Aim of the exercise:
Can you render everything from the line containing "Task: Expand the English language dropdown" down to the end of the entries as a numbered list, skipping blank lines and leaving the pictures out?

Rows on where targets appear
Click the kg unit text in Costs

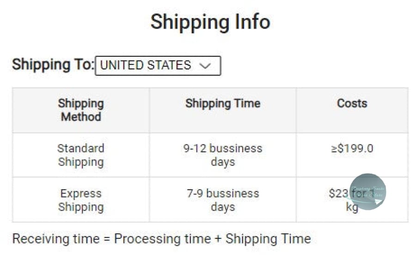tap(352, 207)
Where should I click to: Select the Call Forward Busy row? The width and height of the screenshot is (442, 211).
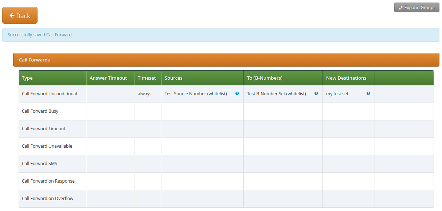[x=40, y=111]
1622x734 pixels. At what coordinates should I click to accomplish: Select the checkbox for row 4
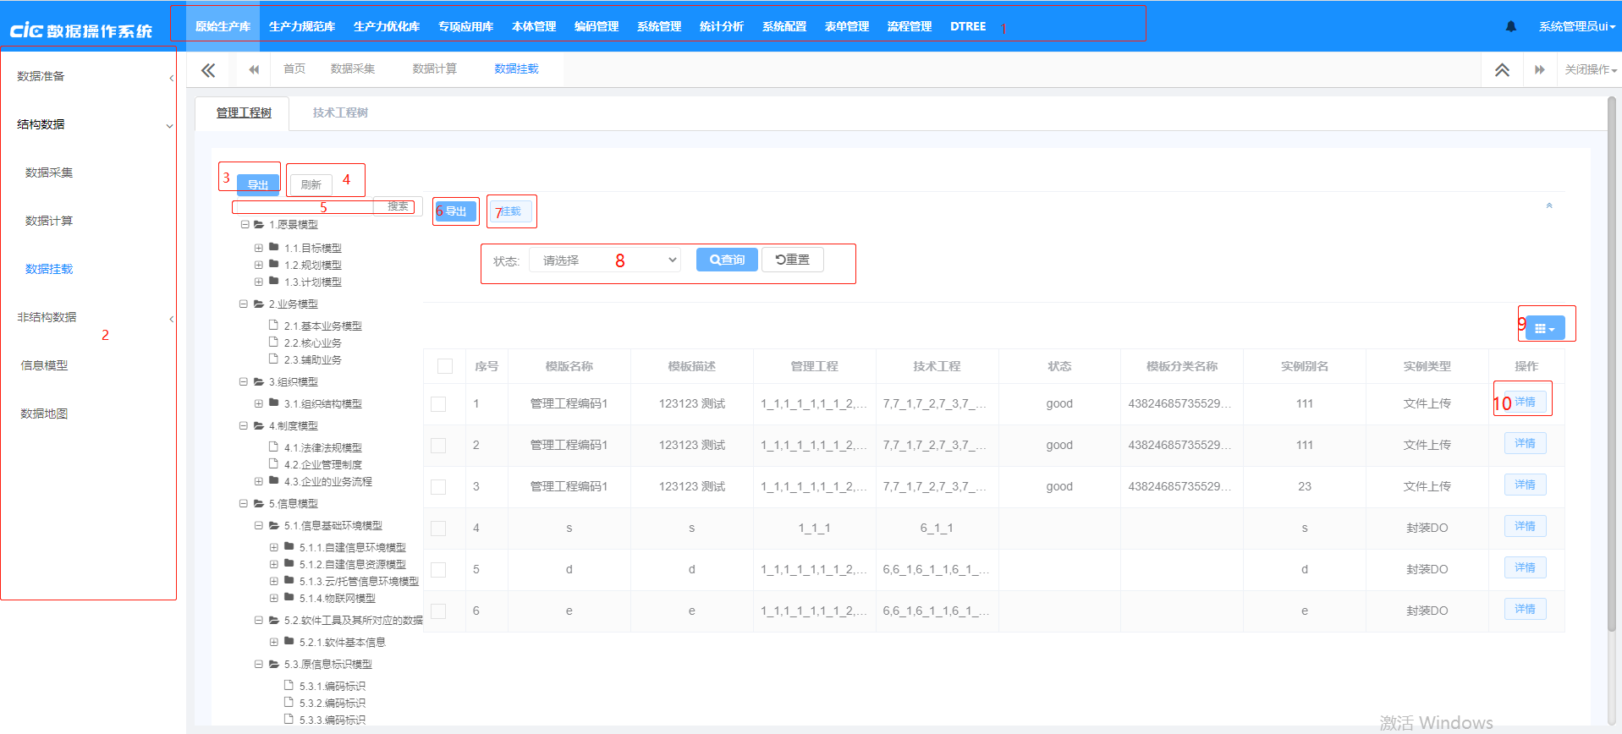pyautogui.click(x=438, y=529)
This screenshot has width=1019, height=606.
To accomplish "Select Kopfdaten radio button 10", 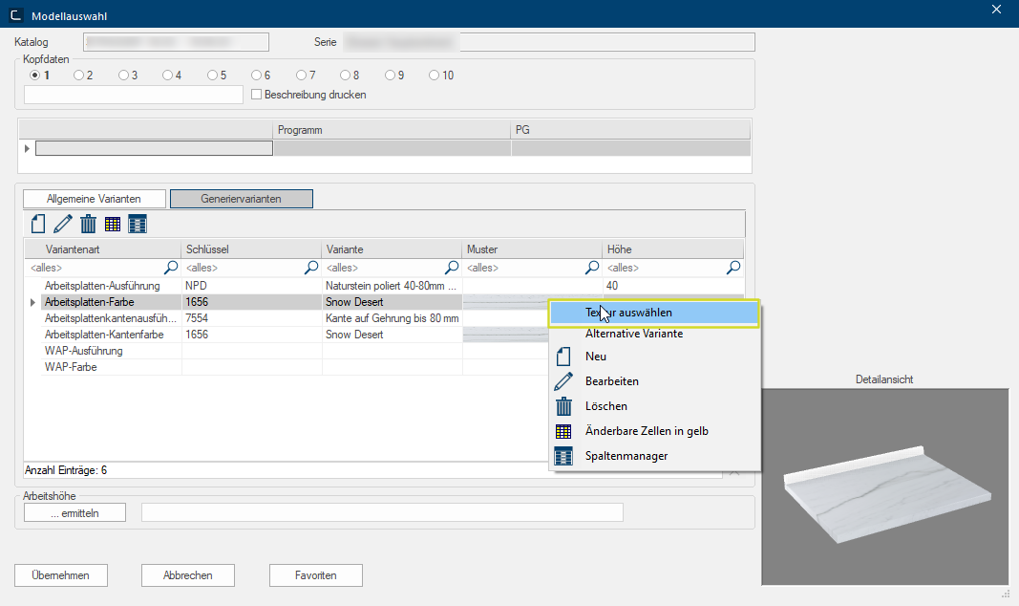I will pyautogui.click(x=435, y=76).
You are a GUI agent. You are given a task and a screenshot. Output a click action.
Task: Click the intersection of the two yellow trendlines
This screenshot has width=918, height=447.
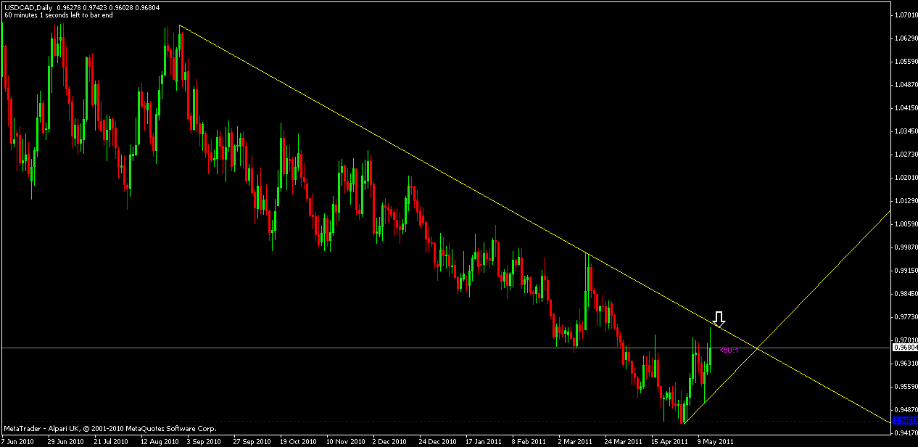758,349
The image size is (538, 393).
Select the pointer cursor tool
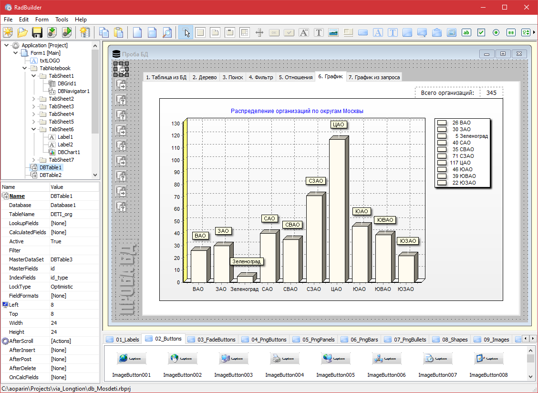click(186, 32)

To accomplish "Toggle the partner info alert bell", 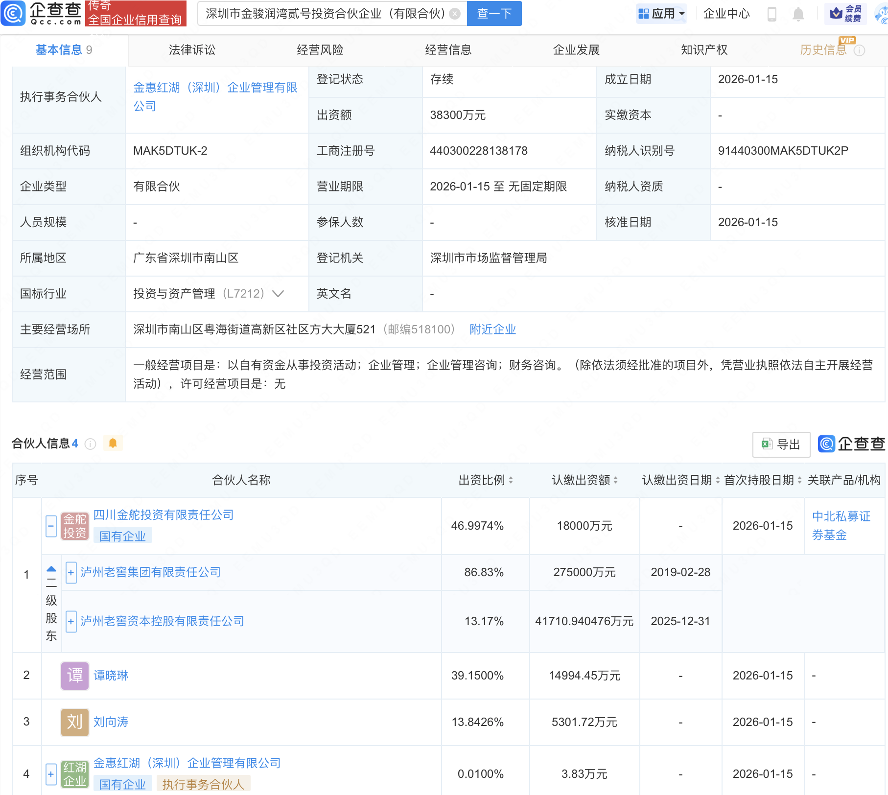I will 113,443.

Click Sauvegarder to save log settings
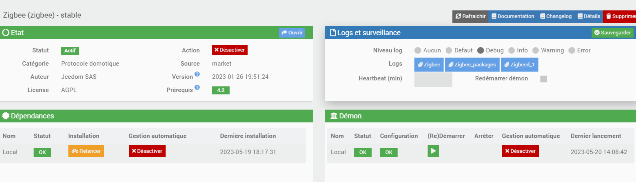tap(612, 33)
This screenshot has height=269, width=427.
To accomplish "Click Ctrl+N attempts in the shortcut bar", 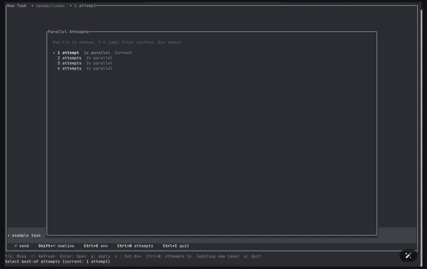I will [135, 246].
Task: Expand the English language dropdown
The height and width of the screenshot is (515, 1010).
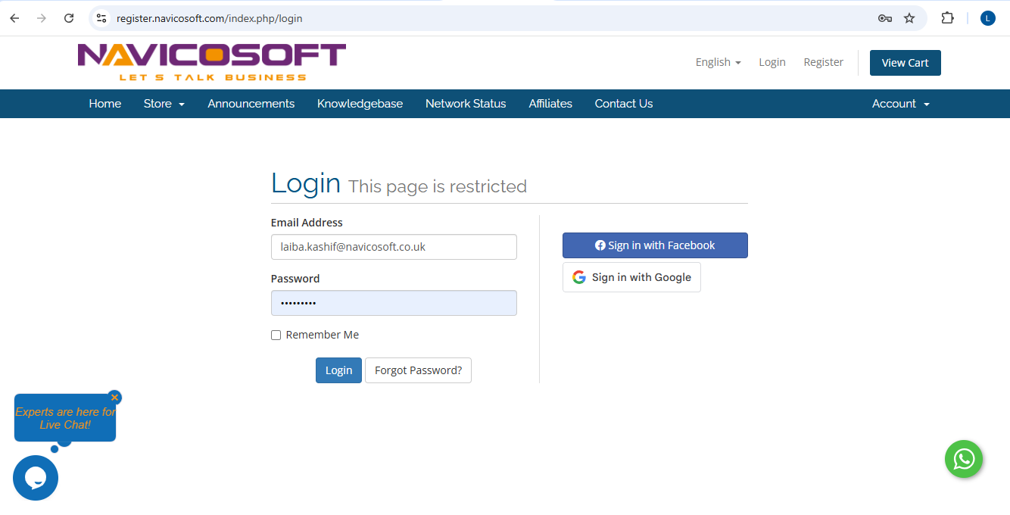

Result of this task:
1. Task: Expand the English language dropdown
2. The height and width of the screenshot is (515, 1010).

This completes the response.